***** ФРАГМЕНТ ТЕКСТА

Чарльзу Фоксу приписывают изречение, что хорошая речь никогда не читается хорошо. Это мнение, если понимать его в том смысле, в каком оно задумывалось — а именно, что тщательно подготовленная речь, читающаяся как эссе, лишена свежести и жара, которые должны характеризовать ораторство дебатов, — несомненно верно. Но столь же верно и то, что когда речь, которая, как мы знаем, была хороша при произнесении, оказывается столь же хороша в печати, достигается более высокий интеллектуальный уровень и более высокая степень превосходства, чем это возможно как для простого эссе, так и для эффективной отповеди или аргумента, теряющих свой аромат вместе с вызвавшей их ситуацией. Речи мистера Уэбстера о тарифе, о банке и на подобные темы, сколь бы ни были они искусны, неизбежно сухи, но его речи на более благородные темы представляют собой восхитительное чтение. Это, конечно, объясняется разнообразием и непринужденностью изложения, их силой и чистотой стиля. В то же время непосредственный эффект от его слов был огромен — даже больше, чем внутреннее достоинство самой речи. Велось много споров о степени подготовки, которую предпринимал мистер Уэбстер. Его окказиональные речи, разумеется, тщательно писались заранее, что было совершенно правильно; но в своих великих парламентских выступлениях, а часто и в юридических аргументах он предпринимал лишь незначительную подготовку в обычном смысле этого слова. Заметки для двух речей по резолюции Фута были набросаны на нескольких листах блокнота. Произнесение второй из них, его шедевра, было практически импровизированным, и тем не менее она занимает семьдесят страниц текста в формате ин-октаво и заняла четыре часа. Сообщают, что он говорил, будто вся его жизнь была подготовкой к отклику Хейну. Независимо от того, говорил он это или нет, данное утверждение совершенно верно. Мысли о Союзе и о величии американской национальной принадлежности накапливались годами, и это в большей или меньшей степени касалось всех его лучших усилий. Бумажная подготовка была ничтожной, но ментальная подготовка, длившаяся неделями или днями, а иногда, возможно, и годами, была детально разработана до предела. Когда наступал момент, ночная работа приводила все накопленные мысли в порядок, и на следующий день они изливались со всей мощью сильного ума, досконально пропитанного своей темой, и в то же время с живостью непреднамеренного выражения, неся на себе свежий утренний румянец и не имея никаких следов кабинетного труда.

**********

ЗАДАНИЕ 1: Процитируйте дословно все строки записей, приведенных ниже.

***** ЗАПИСИ ДЛЯ ОБРАБОТКИ

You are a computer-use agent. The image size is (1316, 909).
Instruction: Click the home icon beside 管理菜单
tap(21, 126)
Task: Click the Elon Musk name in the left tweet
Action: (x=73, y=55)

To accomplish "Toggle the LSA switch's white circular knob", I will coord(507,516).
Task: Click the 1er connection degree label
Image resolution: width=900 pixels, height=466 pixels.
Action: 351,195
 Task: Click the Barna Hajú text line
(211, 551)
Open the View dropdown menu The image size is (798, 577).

**********

ЗАДАНИЕ 2: Изложите фрагмент о речах мистера Уэбстера в двух предложениях.

РЕЗУЛЬТАТ 1:
You are a computer-use agent. The image size is (1316, 909).
Instruction: Click the home icon beside 管理菜单
tap(21, 126)
Task: Click the Elon Musk name in the left tweet
Action: (x=73, y=55)

To accomplish "Toggle the LSA switch's white circular knob", I will coord(507,516).
Task: Click the 1er connection degree label
Image resolution: width=900 pixels, height=466 pixels.
Action: 351,195
 Task: Click the Barna Hajú text line
(211, 551)
Open the View dropdown menu The image size is (798, 577).

РЕЗУЛЬТАТ 2: Речь, хорошая и при произнесении, и в печати, достигает более высокого уровня, чем простое эссе или злободневный аргумент, и речи мистера Уэбстера на благородные темы представляют собой восхитительное чтение. К великим выступлениям он почти не готовился на бумаге, но мысли о Союзе и величии американской нации копились у него годами, и в нужный момент он излагал их с мощью и живостью непреднамеренного выражения.